Is race real? In The Raceless Antiracist, a follow-up to her 2022 book Theory of Racelessness, Sheena Michele Mason argues not only that it isn't, but that trying to stop racism while keeping the concept of race is like fighting "a flood by pouring water on it."
Mason, a literature professor at SUNY Oneonta, suggests that these futile approaches fall into two categories: "anti-racist resistance" and "color-blindness." While the first reifies race by making it the key to understanding most social phenomena, the second reifies it by treating it as a real thing that ought to be ignored, thus downplaying the reality of the racism that relies on it.

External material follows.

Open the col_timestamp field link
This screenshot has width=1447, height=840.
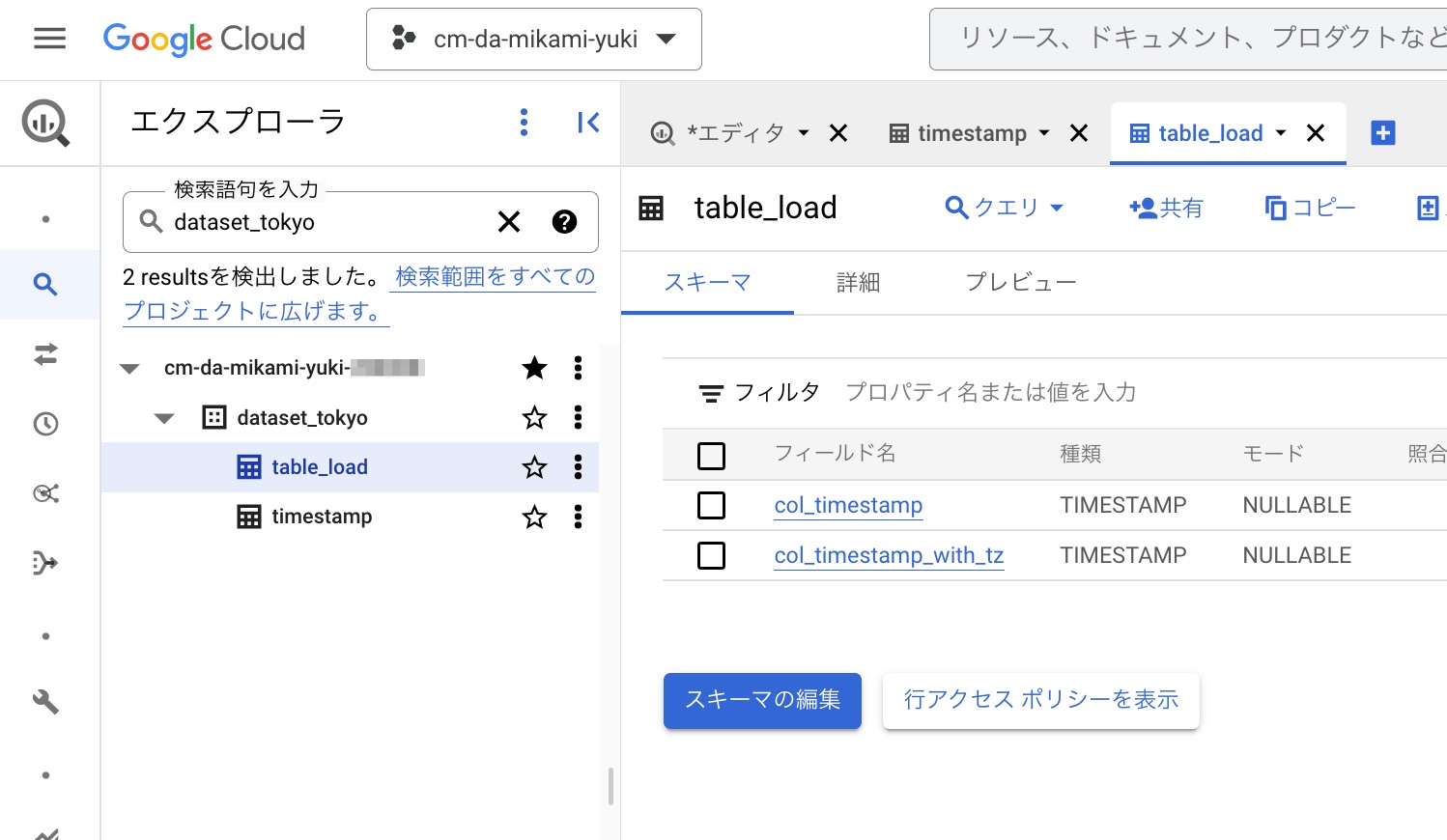click(847, 505)
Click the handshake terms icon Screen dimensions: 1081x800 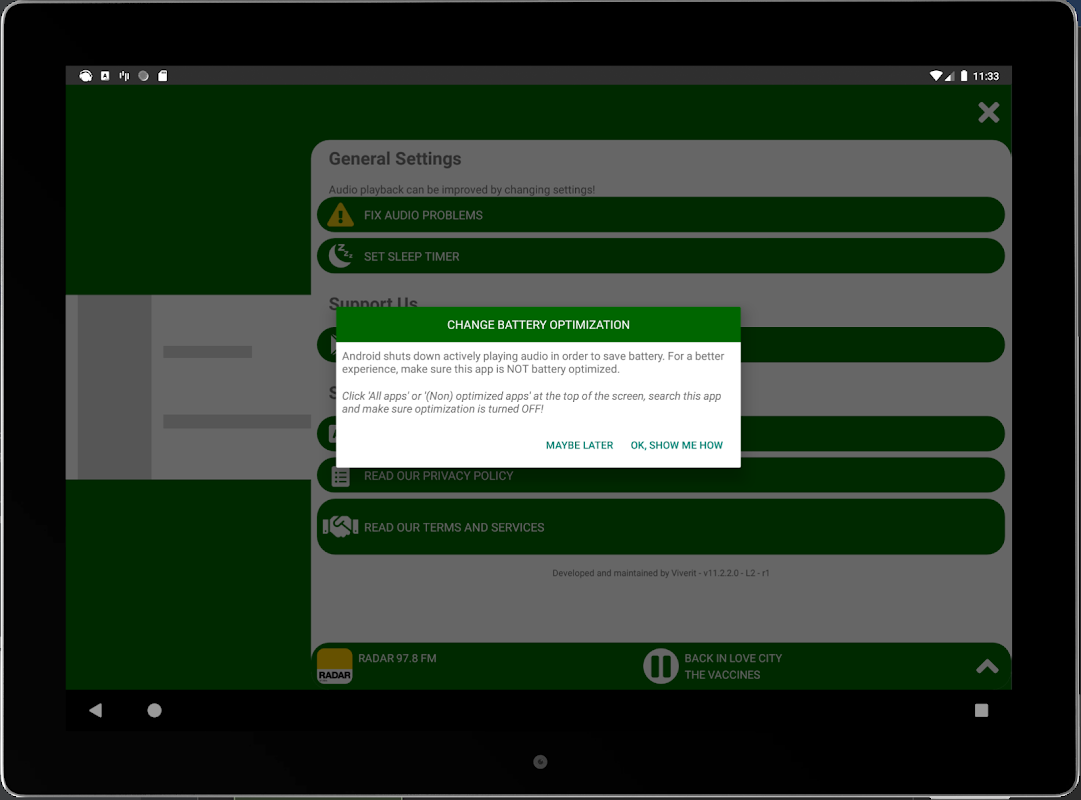pyautogui.click(x=341, y=527)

The Raceless Antiracist asks us to do something very uncomfortable: to adopt a new mental model, to think in a completely different set of categories. It doesn't deserve a snap judgment. It's a book for chewing on and wrestling with. It may puzzle or even disturb you.
Gee, just when I had more or less adapted to the view of Harvard geneticist David Reich, who took to the NYT to describe How Genetics Is Changing Our Understanding of ‘Race’. (I also read Prof Reich's book on the topic; my report is here).
Nevertheless: Amazon link to Prof Mason's book at your right. Paperback is $10 ("for a limited time"), Kindle $9.99. Not at Portsmouth (NH) Public Library. I will go for Interlibrary Loan, though.